Font Size
Line Height

Page 11 of Devoted in the Midlife

"We're in," Kendra said tightly. Her face looked pale in the lamplight, taut with an unease I'd never seen from her before.

Adalinda took the lead, her posture telegraphing coiled readiness. The portal opened into an intimate circular vault, its walls lined with faded remnants of burnt scrolls. But what made my breath catch was the central dais - a rough-hewn slab of obsidian cradling two simple scabbards that pulsed with piercing white light.

The daggers.

Power rolled off them in suffocating waves, both alluring and profoundly unsettling. It felt primordial, an echo of creation too immense for mortal comprehension. I fought the sudden urge to drop to my knees.

"Easy," Adalinda murmured, though I wasn't sure if she was speaking to us or herself.

As we crept closer, the chamber's hungry shadows seemed to lengthen, their edges shimmering through my second sight. My fangs tingled, and a vicious migraine spiked through my temples. Izora hissed, her hands clenching reflexively.

"Something's wrong," Zara whimpered. Her face contorted in pain. "I feel like gravity tripled. Everything's so heavy."

"My magic," Kendra gasped, "it's gone." She snapped her fingers, but no sparks appeared. Her eyes widened in naked fear.

Dizziness washed through me, an awful human frailty I hadn't felt in years. I braced against the wall, breathing raggedly. "The daggers," I gritted out. "They're suppressing our powers."

Izora snarled, more animal than woman. She lunged toward the dais, only to stumble and nearly fall. Luke caught her awkwardly.

"I can't charm," he said numbly. "I'm trying, but there's nothing there. How..."

"We have to get them in the box." I dragged words out by force of will, fighting the gray haze pressing at the edges of my vision. "Take them out of here."

Step by torturous step, we struggled to the obsidian plinth. Adalinda's hands shook as she grasped the pommels, her skin blistering on contact. I clawed open the lead-lined case, shovingit toward her. The daggers thunked into the cushioned lining like ingots of frozen starlight.
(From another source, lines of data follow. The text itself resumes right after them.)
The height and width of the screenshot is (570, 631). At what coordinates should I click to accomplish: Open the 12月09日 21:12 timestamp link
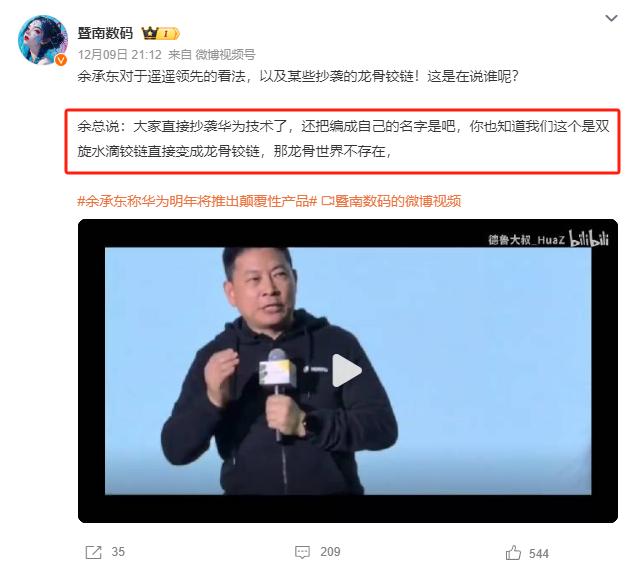point(120,54)
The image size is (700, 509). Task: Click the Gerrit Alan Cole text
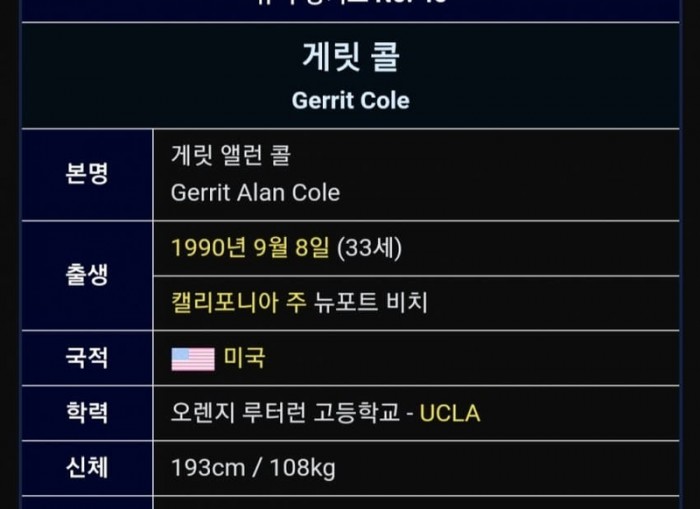pyautogui.click(x=255, y=192)
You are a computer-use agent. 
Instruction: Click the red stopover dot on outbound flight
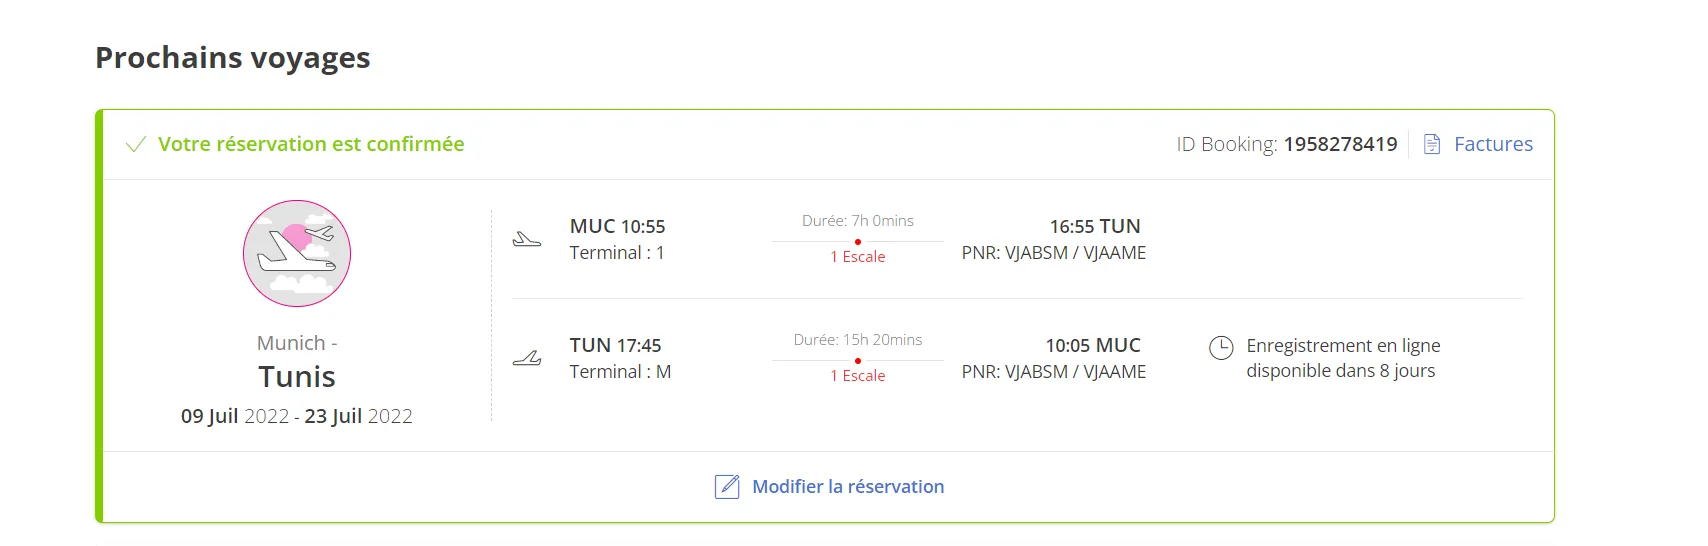(x=858, y=242)
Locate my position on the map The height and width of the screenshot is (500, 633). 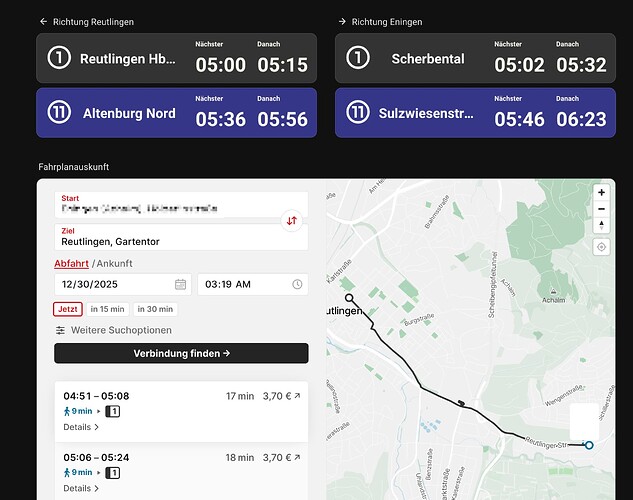pos(601,247)
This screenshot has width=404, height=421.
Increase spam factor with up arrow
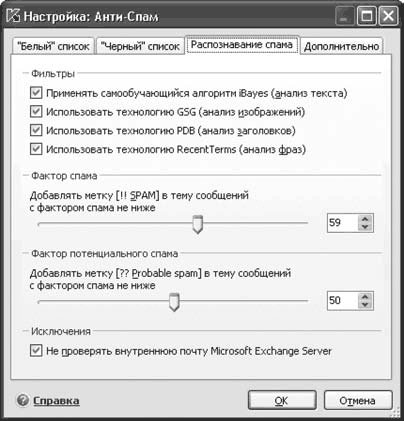coord(365,219)
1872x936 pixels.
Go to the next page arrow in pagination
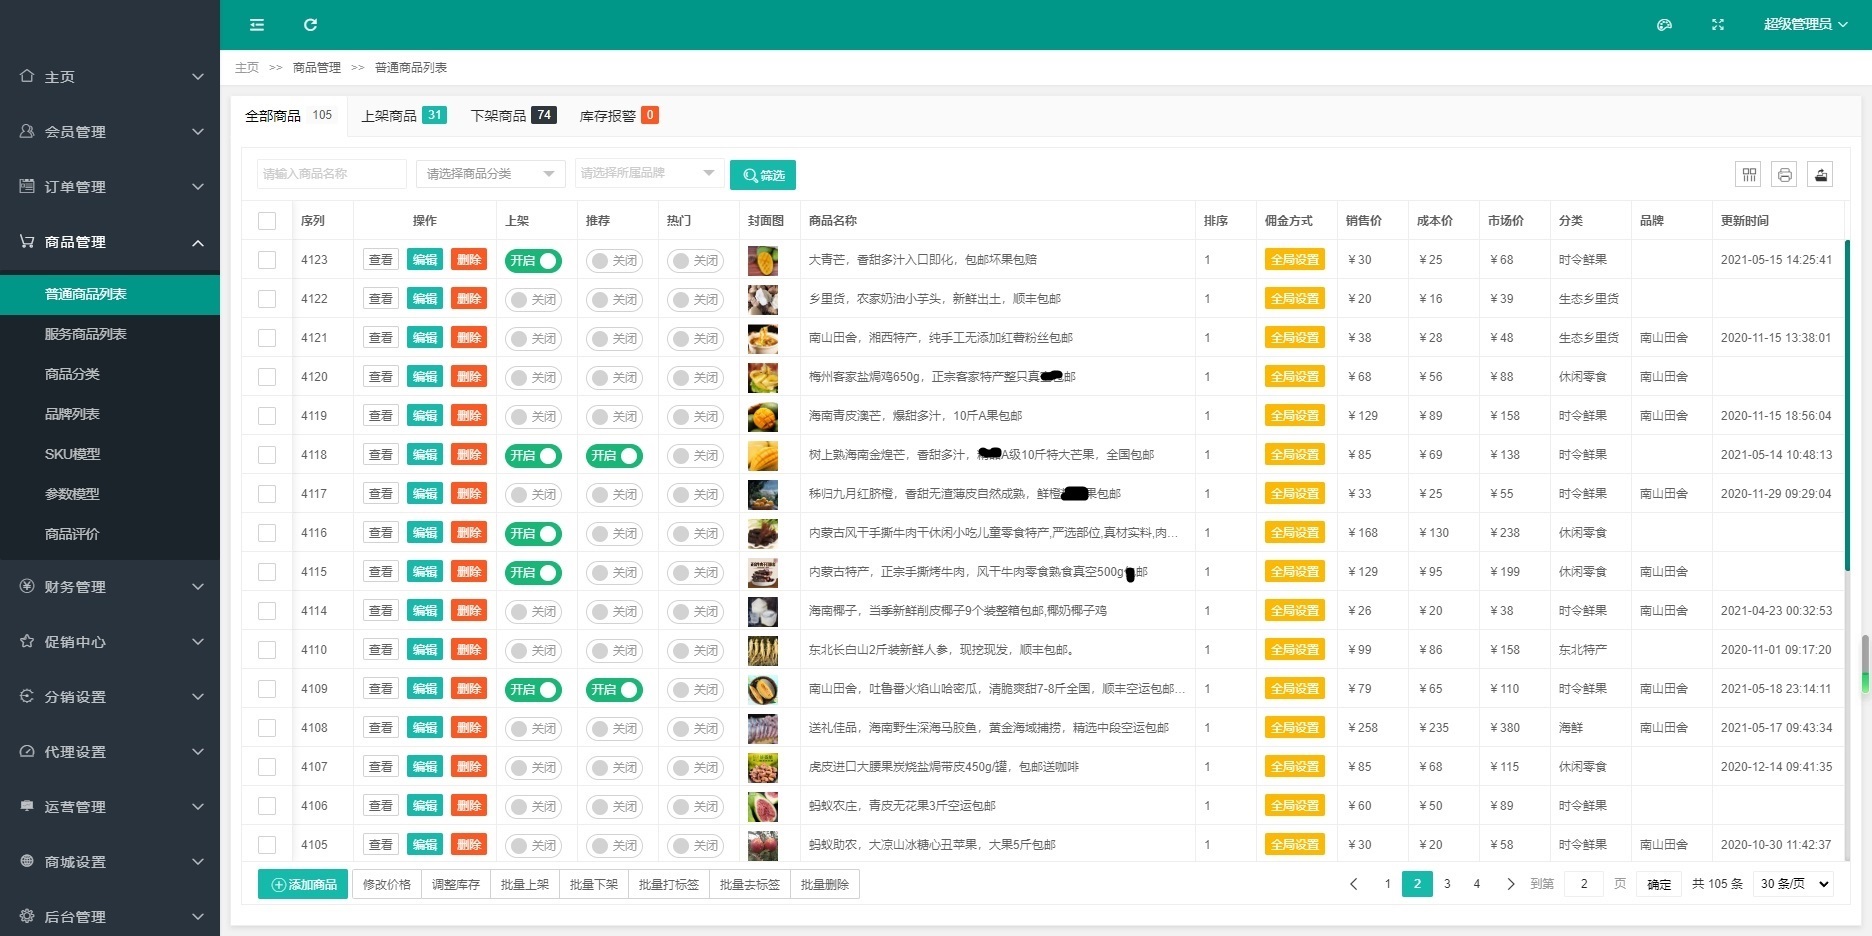(x=1510, y=884)
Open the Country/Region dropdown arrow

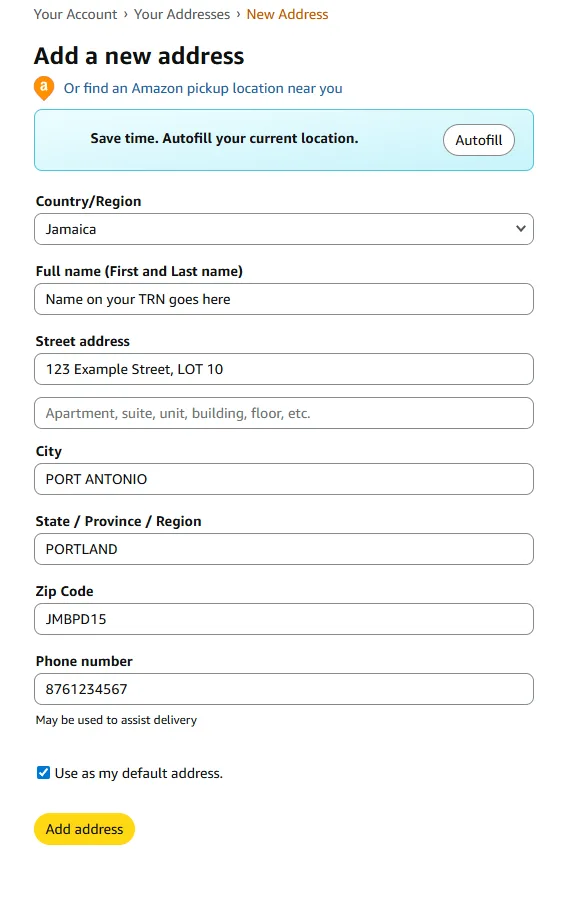[x=520, y=228]
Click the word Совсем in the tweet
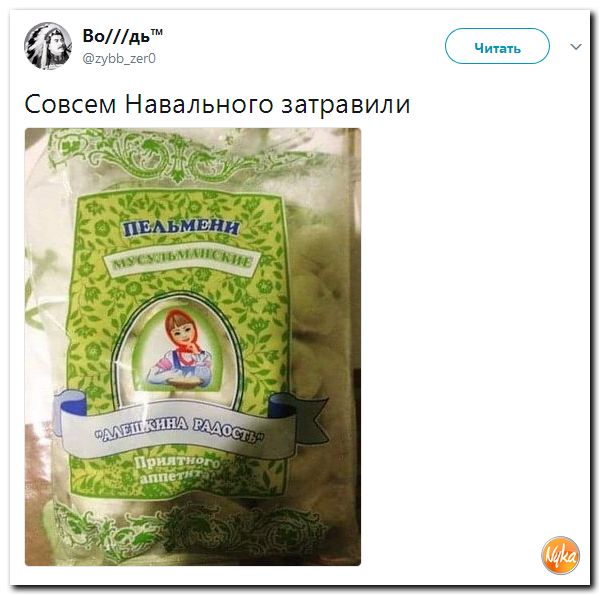601x596 pixels. point(71,104)
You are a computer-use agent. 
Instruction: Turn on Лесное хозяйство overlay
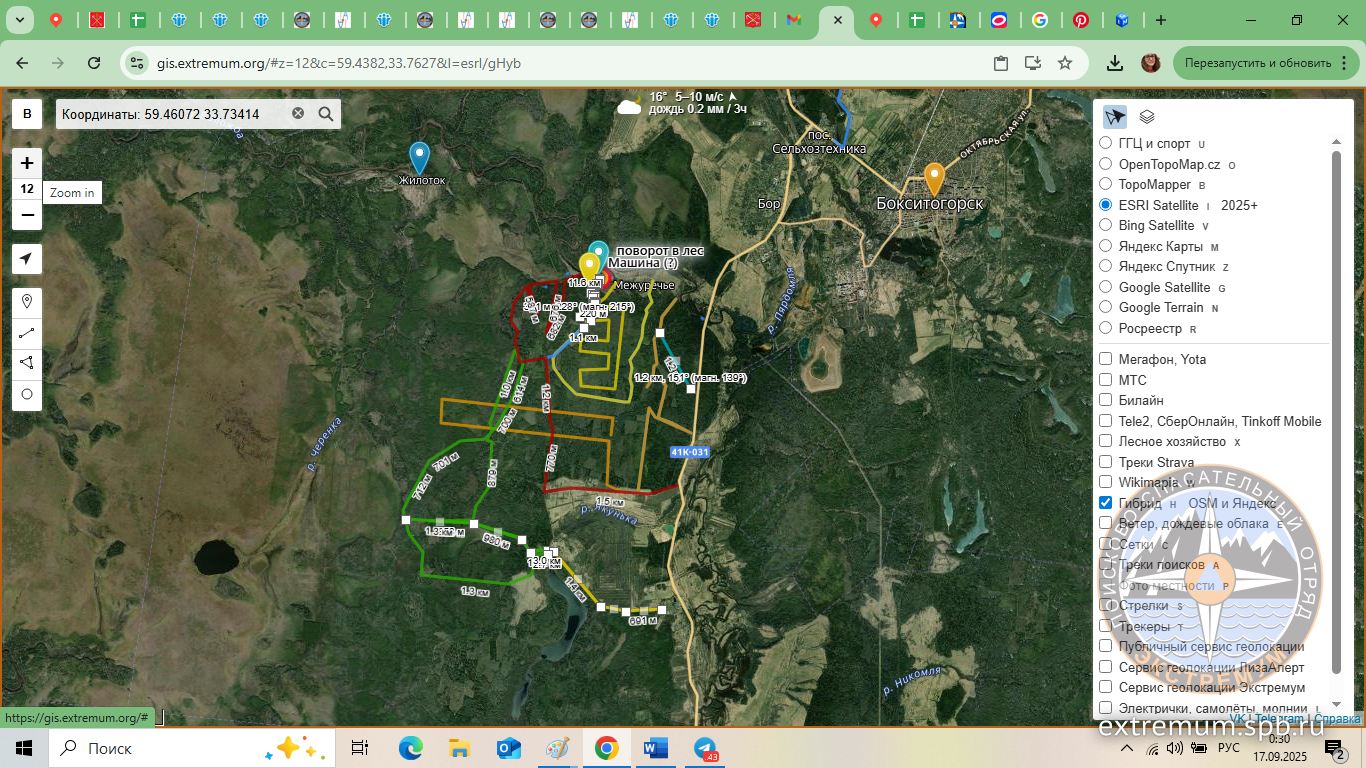[1106, 441]
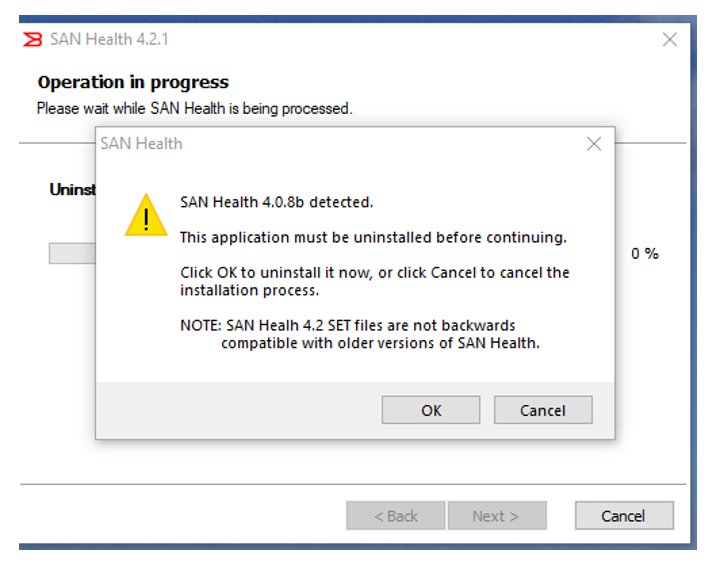Close the SAN Health warning dialog
This screenshot has height=566, width=707.
click(594, 144)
The pressure eased instantly, like a vise releasing. I gulped air and straightened tentatively. My fingernails extended into claws, then retracted - there and controllable again. Kendra whispered something liquid and crackling, and green witch fire bloomed between her palms. We shared a pained grimace of relief.

"Let's not do that again soon," Luke croaked, still cradling an alarmingly pale Izora.

Wordlessly, I secured the case and clipped it to my belt. The knowledge of what it contained, what it could do, settled like lead in my stomach. In one fell swoop, we'd acquired the power to bring the supernatural world to its knees - and it terrified me.

"Portal us home," I told Kendra quietly. "We have work to do."

As the chamber dissolved into light, the last thing I saw were those charred dragon murals, their gemstone eyes accusing in the dark. We'd found the relics of myth, but at what cost?

I had a feeling we were about to find out. The hard way.

6

HAILEY

The nullifyingdagger lay on my coffee table like an ominous centerpiece, its dark blade seeming to swallow the light from the autumn afternoon filtering through the windows. Around it, the most powerful beings I knew shifted uneasily, their movements sluggish as if moving through water instead of air. I wiped my palms on my jeans, my skin prickling with the wrongness radiating from the artifact.

"Well, I think we can definitively say it works on vampires," Luke quipped, his usually fluid grace reduced to a halting shuffle as he circled the table. His face, always pale, had taken on a waxy pallor, dark circles blooming beneath his eyes.

From her perch on the armchair, Adalinda observed the effects with a deep frown. Her elegance remained intact, but I caught the minute tremor in her fingers as she swept a lock of raven hair behind one ear. "This dagger nullifies magic. I’m not sure what the other does. But together they can kill a dragon."

A thought struck me, and I glanced around, realizing we were one dragon short. "Where's Flint?"

Jax shrugged, the movement stiff. "Hiding in the bedroom. He said the dagger makes everything feel 'yucky.'" A ghost of a smile flickered across his face at our son's choice of words. "Can't say I blame him."

Yeah, me neither.

"So, it weakens us physically, disrupts our magic, and generally makes us feel like microwaved crap," Zara summed up from her spot on the couch. "But how do we use it without...you know, using it?" She flapped a hand at the dagger, unwilling to move any closer.

Izora tilted her head thoughtfully. "Therein lies the problem. We have to get close enough for it to affect the killer, but that means it affects us too."

"And we still don't know exactly what it might do to a vampire long-term," Luke added, worry creasing his brow. "Or a shifter. If it can block shifting, what happens if one of them gets cut?"